At the Bizability Group, we work with a number of craft breweries on their websites, social media marketing, and public relations. We know firsthand how difficult it can be to pin down all the ins and outs of these rules—even when we contact the rule-makers directly. (It took us weeks to finally track down someone at the California Department of Alcoholic Beverage Control [ABC] who could answer specific questions about Facebook and Twitter announcements—and even then, we couldn’t get a firm answer one persnickety question: if a third party, unemployed by the brewery or the restaurant, were to post that the brewery’s beer is on tap at the restaurant… and then the brewery shared that post, which had originated with someone else… would that still be going against regulation? Is sharing someone else’s post equal to creating an original post? The ABC staff we spoke with evidently don’t use Facebook, and couldn’t really understand the question in order to give it an answer.)

Recently the Alcohol and Tobacco Tax and Trade Bureau (TTB) announced social media guidelines for breweries and wineries. The same issue came up, as Brewbound very astutely pointed out in a recent newsletter: if the rule-making agency isn’t familiar with social media, how can it establish rules that can be understood–and followed?

First of all, this “industry circular” does not appear to be stating any new regulations—confusing enough; why make a major formal announcement about regulations that have already been in place?

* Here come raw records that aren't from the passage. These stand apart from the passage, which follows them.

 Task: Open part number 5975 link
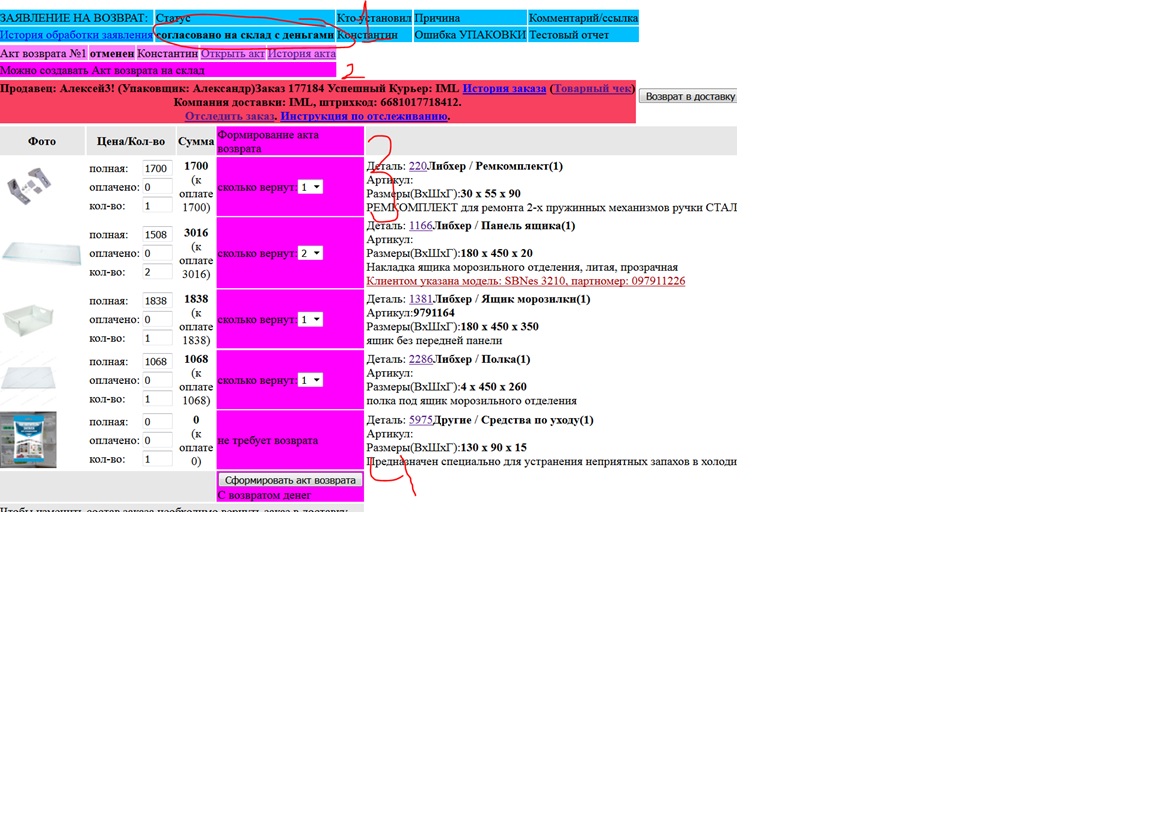[x=420, y=420]
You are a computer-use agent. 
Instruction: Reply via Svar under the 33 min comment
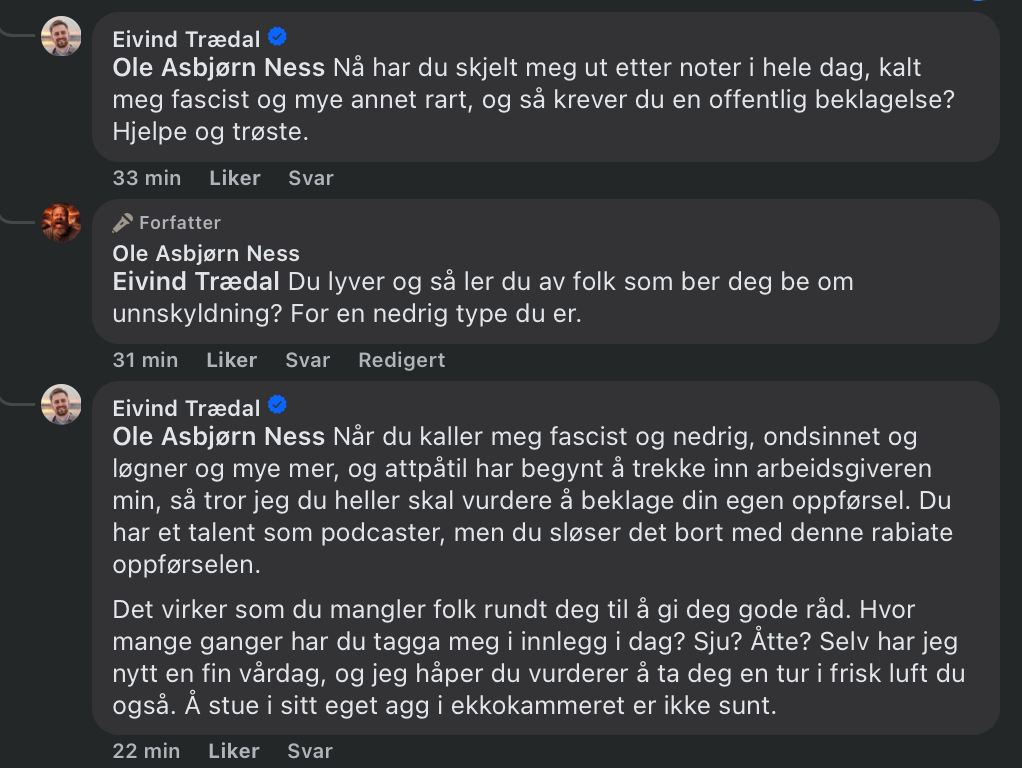310,178
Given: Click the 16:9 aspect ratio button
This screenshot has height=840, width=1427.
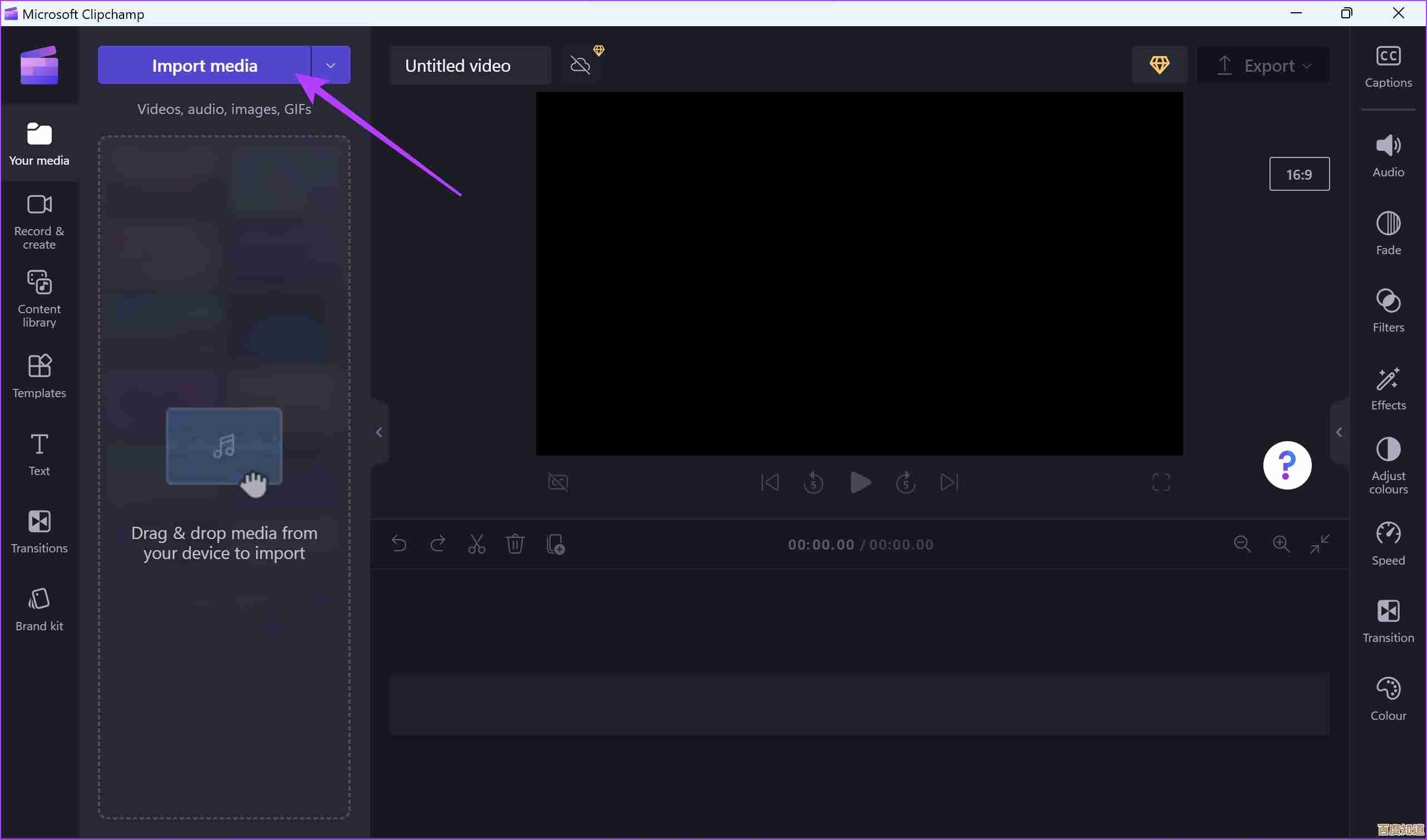Looking at the screenshot, I should pos(1298,174).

Secondly, the TTB announcement mentions several social media platforms by name, like Facebook, Twitter… and Friendster. “Friendster, once the apple of Google’s investing eye, has been defunct as a social media site – – at least in the U.S. — since about 2009,” Brewbound points out. “The domain is now a gaming site based in Malaysia.”

The Brewbound piece goes on to quote Terry Lozoff, co-founder of the social experiential marketing company Antler Agency, who says that the inclusion of Friendster simply highlights how out of touch the TTB is with the social media landscape—just like those ABC staffers who couldn’t tell Bizability Group whether sharing a third-party post carries the same requirements as creating an original post. (Interestingly, the TTB does address this issue; according to them, a post not originally created by a brewery, but simply shared by it, must follow all the same regulations.)

Most interesting is Lozoff’s emphasis on the fact that social media should not be considered advertising at all. We couldn’t agree more. Advertisements are interruptive; they pop up in the middle of television shows, radio broadcasts, magazine articles. Social media is interactive, a back-and-forth between the account owner and the followers.

It’s a conversation, not an advertisement. But while the rule-makers–whether or not they play the social media game–disagree, craft breweries have little choice but to stay inside the lines drawn up by the agencies that govern them.